Amortization Calculator
Estimate a fixed loan payment and see how the balance, interest, and principal change year by year.
How this amortization calculator helps
An amortization schedule shows how each fixed loan payment is split between interest and principal. This is useful for mortgages, car loans, student loans, and other installment loans because the interest share is usually highest near the beginning.

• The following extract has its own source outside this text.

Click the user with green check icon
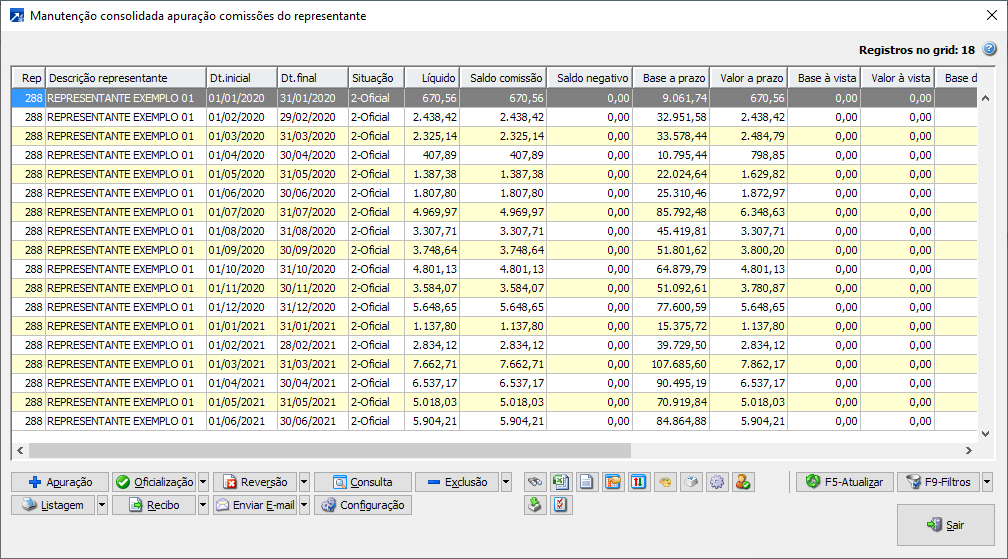The height and width of the screenshot is (559, 1008). [x=743, y=482]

What the yearly table means
The table groups the monthly payment schedule by loan year. Ending balance is the loan amount still unpaid at the end of that year. Interest is the interest paid during that year. The accumulative columns show running totals from the start of the loan through that year.
Payment formula
For a fixed-rate loan, the standard monthly payment is:
M = P x r(1 + r)^n / ((1 + r)^n - 1)
Where P is the loan amount, r is the monthly interest rate, and n is the number of monthly payments. If the annual interest rate is 0%, the payment is simply the loan amount divided by the number of months.
Extra principal payments
Extra monthly principal payments reduce the balance faster. Because future interest is calculated from the remaining balance, even a small extra amount can shorten the payoff time and lower total interest.
Optional loan start date
If you enter a loan start date, the schedule includes a payment date column. Dates are written with month abbreviations, such as Jun 1, 2030, to avoid numeric date-format confusion.